Нюра уютно облокотилась руками на плечи новоявленного Геркулеса и с грустью смотрела на идущего вслед за ними Бориса. Махала ему рукой, пожимала плечами, пыталась жестами как-то ему показать и объяснить, что все это делается противу ее воли, противу ее желания. Но особого сожаления на ее лице КГ так и не заметил.
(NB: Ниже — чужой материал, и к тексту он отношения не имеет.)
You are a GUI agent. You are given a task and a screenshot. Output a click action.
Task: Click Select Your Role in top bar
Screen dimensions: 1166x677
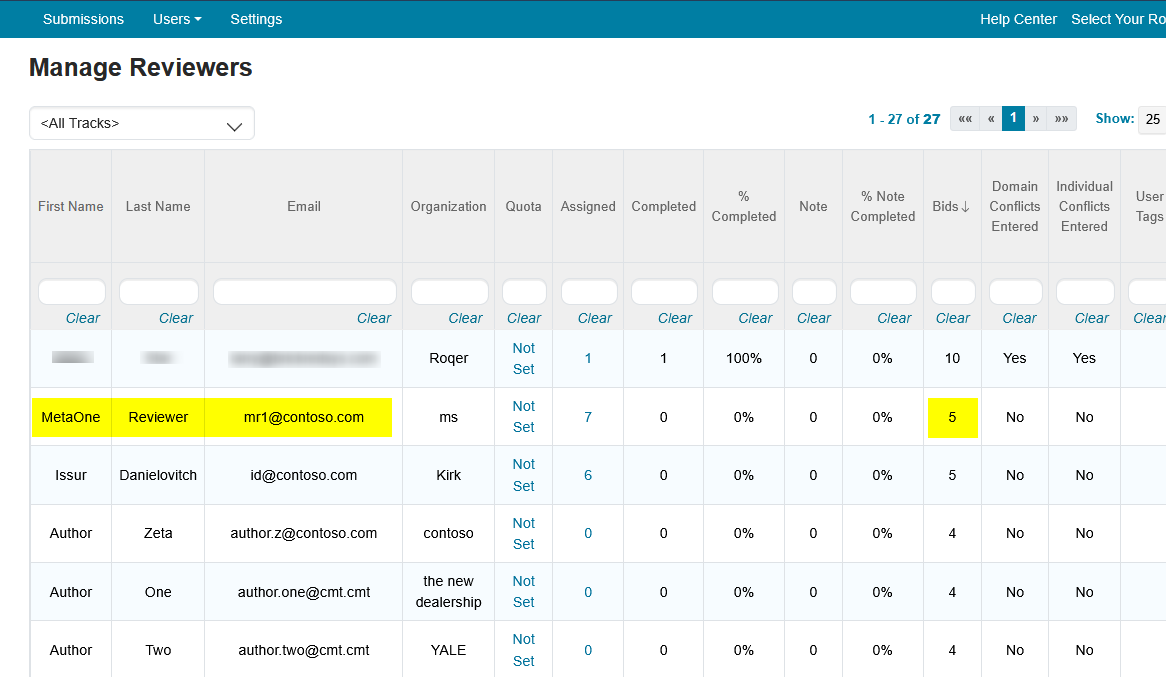1118,18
КГ постарался показать, что все это ему абсолютно безразлично. Куда бы это годилось, если бы Нюра заметила его разочарование? Она сразу сообщила бы об этом своему похитителю, а он, несомненно, – следователю. И они оба весело посмеялись бы над незадачливым арестованным, который не смог увести от них обычную, ничем не примечательную – разве только то, что аппетитную, но это, по большому счету, не так уж и важно – и не очень образованную бабенку. Но и показать, что он это так просто принял, типа это прошло мимо его сознания, показывать такое ему тоже не хотелось. Он понимает, что эта женщина обманула его, обманула и солгала. И он это очень хорошо понимает. Она тоже должна понимать, что ее притворная мимика ломаного гроша не стоит. Должна осознать, что он прекрасно разобрался в том, что его обманули самым бессовестным образом. Таковы эти люди.
Что же там, в этом подвале? Может, там и нет никакого следователя?
КГ спустился еще ниже и обнаружил у входа небольшую бумажку. На ней по трафарету были неровно прокрашены грубые буквы: «СУДЕБНАЯ КАНЦЕЛЯРИЯ».
Так, судебную канцелярию загнали в подвал. Куда нищие жители других этажей, равномерно распределенные вдоль бесконечных коридоров этого дома, сносят ненужный хлам: старую мебель, матрасы, отработавшие свой срок холодильники и телевизоры. Да уж, особого уважения такой суд вызвать не может. Нищета, унизительная нищета. Хотя вряд ли. Наверное, им выделяются средства. Просто воруют. Если судить по охранникам, то верхушка тоже, наверное, такая же. Только воруют по-крупному.
Насколько же он лучше и достойней живет, чем следователь. У него шикарный кабинет с видом на улицу, куча рассыльных, кладовщиков, курьеров и прочих исполнителей. Все достаточно хорошо одеты и получают достойную зарплату. А следователя запихнули в мусорный подвал. Неудивительно, если окажется, что там сырость и крысы.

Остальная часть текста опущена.